Głównym bohaterem jest tu Harry Deane (Colin Firth), kurator sztuki odpowiedzialny za kolekcję ekscentrycznego bogacza, Lorda Shahbandara (wsławiony rolą Profesora Snape’a w Harrym Potterze Alan Rickman). Nie jest to łatwa współpraca: Shahbandar, arogancki prostak, na każdym kroku upokarza swojego (w dodatku tonącego w długach) eksperta. Tak rodzi się plan na przekręt za miliony. Harry od lat prowadzi poszukiwania brakującego ogniwa lordowskiej kolekcji: zaginionego w trakcie wojny obrazu Moneta. Teraz (rzekomo) odnajduje go w przyczepie campingowej amerykańskiej gwiazdy rodeo, kowbojki PJ Puznowski (Cameron Diaz). Nie jest to oczywiście legendarny oryginał, ale kopia autorstwa zaprzyjaźnionego fałszerza, Majora Wingate’a (Tom Courtenay).

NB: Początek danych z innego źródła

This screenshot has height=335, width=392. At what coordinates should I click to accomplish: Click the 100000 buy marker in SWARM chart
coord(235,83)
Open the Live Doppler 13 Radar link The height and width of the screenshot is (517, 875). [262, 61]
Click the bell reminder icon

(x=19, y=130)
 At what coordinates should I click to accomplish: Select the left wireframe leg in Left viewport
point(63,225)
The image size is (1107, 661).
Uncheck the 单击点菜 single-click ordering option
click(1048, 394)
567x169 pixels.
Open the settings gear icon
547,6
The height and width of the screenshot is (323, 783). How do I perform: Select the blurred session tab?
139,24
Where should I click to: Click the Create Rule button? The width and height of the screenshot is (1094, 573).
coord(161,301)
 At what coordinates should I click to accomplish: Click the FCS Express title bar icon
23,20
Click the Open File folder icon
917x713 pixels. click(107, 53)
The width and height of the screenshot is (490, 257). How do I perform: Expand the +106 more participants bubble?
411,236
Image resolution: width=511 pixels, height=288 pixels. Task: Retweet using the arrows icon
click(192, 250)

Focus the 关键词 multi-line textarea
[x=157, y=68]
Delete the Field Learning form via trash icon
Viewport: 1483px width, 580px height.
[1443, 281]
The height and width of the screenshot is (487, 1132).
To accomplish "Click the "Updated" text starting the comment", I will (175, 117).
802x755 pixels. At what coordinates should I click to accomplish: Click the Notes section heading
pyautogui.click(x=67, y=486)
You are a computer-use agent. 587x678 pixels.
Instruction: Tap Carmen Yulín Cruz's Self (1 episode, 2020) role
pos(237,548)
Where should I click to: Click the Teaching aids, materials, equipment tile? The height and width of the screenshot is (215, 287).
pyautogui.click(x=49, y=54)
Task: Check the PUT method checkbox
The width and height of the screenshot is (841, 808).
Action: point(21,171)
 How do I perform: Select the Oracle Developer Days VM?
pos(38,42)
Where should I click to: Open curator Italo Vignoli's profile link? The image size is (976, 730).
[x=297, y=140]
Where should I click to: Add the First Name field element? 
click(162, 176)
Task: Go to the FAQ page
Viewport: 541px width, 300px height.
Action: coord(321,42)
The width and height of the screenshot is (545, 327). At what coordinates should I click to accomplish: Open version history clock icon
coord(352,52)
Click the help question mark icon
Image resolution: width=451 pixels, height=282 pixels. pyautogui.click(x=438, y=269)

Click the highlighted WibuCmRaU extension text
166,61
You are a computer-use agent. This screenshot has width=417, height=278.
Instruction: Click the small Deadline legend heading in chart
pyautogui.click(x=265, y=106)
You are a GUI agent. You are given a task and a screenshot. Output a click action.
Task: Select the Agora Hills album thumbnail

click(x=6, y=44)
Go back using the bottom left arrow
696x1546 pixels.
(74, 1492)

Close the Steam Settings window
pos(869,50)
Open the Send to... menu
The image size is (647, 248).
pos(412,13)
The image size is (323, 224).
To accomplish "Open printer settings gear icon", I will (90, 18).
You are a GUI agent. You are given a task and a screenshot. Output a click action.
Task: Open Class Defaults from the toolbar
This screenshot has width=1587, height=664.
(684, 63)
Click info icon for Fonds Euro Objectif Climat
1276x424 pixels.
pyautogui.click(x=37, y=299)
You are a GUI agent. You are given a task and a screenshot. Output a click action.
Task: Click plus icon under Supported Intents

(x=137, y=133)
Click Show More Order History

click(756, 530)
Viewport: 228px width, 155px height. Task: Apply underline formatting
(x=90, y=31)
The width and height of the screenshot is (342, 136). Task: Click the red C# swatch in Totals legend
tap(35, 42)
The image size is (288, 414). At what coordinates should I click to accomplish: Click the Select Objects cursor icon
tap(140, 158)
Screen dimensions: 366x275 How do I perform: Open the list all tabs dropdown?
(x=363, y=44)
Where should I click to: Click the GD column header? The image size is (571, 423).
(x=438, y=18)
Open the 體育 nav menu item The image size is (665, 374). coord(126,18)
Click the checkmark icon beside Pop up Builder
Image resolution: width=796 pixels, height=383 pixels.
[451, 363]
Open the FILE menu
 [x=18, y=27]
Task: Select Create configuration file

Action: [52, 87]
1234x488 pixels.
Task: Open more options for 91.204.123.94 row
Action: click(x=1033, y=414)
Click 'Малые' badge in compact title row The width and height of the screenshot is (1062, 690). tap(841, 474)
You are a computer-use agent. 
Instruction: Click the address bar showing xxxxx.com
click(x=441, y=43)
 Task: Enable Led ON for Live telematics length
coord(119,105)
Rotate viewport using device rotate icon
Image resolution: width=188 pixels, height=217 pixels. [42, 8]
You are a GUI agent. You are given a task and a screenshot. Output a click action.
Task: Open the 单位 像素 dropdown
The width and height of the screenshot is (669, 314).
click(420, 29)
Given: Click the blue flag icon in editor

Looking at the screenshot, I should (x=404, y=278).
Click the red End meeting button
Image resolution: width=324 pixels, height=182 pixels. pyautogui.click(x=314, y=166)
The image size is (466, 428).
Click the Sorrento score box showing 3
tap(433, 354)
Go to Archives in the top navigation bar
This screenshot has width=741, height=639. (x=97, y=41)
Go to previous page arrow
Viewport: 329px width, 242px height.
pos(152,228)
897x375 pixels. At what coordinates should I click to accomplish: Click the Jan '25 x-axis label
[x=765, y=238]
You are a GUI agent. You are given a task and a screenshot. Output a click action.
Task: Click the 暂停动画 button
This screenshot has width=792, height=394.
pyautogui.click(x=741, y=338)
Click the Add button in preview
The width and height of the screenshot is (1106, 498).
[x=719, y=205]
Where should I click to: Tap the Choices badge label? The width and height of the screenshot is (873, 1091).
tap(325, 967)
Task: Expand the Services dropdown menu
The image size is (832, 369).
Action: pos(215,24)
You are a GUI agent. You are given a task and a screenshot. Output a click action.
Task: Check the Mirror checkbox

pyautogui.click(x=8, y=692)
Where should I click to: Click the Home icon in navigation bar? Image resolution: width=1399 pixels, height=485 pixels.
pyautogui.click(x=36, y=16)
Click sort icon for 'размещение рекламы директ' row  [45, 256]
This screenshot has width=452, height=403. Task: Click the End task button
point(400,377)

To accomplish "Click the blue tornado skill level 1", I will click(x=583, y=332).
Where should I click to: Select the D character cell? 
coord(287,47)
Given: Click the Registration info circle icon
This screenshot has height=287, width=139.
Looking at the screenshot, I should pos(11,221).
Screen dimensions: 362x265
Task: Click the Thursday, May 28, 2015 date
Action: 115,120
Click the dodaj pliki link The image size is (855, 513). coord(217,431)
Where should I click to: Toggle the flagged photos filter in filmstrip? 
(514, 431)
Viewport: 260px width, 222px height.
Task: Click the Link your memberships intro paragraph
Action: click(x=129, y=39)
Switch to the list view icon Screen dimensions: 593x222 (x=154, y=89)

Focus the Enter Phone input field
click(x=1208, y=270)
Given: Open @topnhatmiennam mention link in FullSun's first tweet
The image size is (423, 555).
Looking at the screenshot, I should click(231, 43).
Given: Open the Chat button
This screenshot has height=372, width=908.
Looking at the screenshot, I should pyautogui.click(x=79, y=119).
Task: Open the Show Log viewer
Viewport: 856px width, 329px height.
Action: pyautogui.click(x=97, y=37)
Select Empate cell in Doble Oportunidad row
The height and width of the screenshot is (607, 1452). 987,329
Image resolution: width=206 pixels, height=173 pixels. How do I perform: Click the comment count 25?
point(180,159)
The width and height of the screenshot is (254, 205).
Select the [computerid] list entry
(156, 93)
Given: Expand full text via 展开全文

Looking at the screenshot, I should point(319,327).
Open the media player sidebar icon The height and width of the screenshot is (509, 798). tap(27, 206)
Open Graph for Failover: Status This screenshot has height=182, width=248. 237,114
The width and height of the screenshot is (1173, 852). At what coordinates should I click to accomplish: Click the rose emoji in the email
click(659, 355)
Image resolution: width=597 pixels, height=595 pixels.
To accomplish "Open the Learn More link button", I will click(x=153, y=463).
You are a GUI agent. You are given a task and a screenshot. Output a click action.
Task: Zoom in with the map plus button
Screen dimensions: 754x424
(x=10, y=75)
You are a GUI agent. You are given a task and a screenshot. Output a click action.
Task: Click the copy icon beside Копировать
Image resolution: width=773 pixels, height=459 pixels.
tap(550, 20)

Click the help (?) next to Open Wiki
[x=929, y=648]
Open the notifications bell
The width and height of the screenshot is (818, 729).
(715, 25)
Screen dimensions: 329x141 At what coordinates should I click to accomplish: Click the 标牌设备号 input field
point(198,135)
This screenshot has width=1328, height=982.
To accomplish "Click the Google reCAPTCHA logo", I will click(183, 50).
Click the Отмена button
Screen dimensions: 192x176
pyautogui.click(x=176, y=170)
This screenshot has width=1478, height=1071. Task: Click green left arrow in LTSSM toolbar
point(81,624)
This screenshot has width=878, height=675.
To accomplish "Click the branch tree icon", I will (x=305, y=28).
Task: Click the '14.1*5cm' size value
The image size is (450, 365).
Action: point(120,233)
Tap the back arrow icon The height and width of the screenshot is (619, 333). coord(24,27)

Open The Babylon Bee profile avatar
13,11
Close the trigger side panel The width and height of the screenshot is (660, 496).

Fanów talentu Coenów wypada ostrzec: owszem, są tu okruchy talentu waszych ulubieńców. Gambit bywa zwariowany, ekscentryczny… ale zawsze w wersji „nie dość”. Owych „nie dość” jest tu zresztą więcej: wdzięczny, komediowy początek szybko przeradza się w przyciężką farsę, poziom dowcipu rozczarowuje (pojawiają się nawet gagi fizjologiczno-toaletowe), sam pomysł na przekręt budzi autentyczne politowanie. Brakuje nerwu, wdzięku, napięcia: rzecz jest przewidywalna, pomiędzy oszustami (bo pojawia się tu oczywiście i tzw. mięta) nie sposób dopatrzeć się ekranowej chemii itd. Jedynym plusem są rzeczywiście znakomici aktorzy, ale to akurat truizm: Firth i Rickman zawsze są znakomici. Tym razem nie do końca potrafią ukryć rozczarowanie poziomem wypowiadanych kwestii. Ale i tak im (i tylko im) zawdzięczamy najjaśniejsze punkty Gambitu.
Czyli garść autentycznie zabawnych scen, które, nie przeczę, pojawiają się w filmie. Stąd największym błędem wydaje się tak silne eksponowanie autorstwa Coenów. Oczywiście, to gwarancja świetnej reklamy. Ale udział braci wytwarza oczekiwania, którym Gambit nie jest w stanie sprostać. To typowo hollywoodzka komedia kryminalna z wątkiem romantycznym. I gdyby dystrybutorzy sprzedawali ją w ten właśnie sposób, wypadałoby Gambit chwalić. Choćby za brak wszechobecnej (i właściwej tego typu produkcjom) żenady. Za wspominane już sceny i aktorstwo, za strawną porcję niezobowiązującej rozrywki. Ale jeżeli koniecznie musi to być film ostemplowany nazwiskiem Coenów, jeżeli autorzy pragną byście kupowali bilet z takim właśnie nastawieniem, nie poradzę: spotka was rozczarowanie.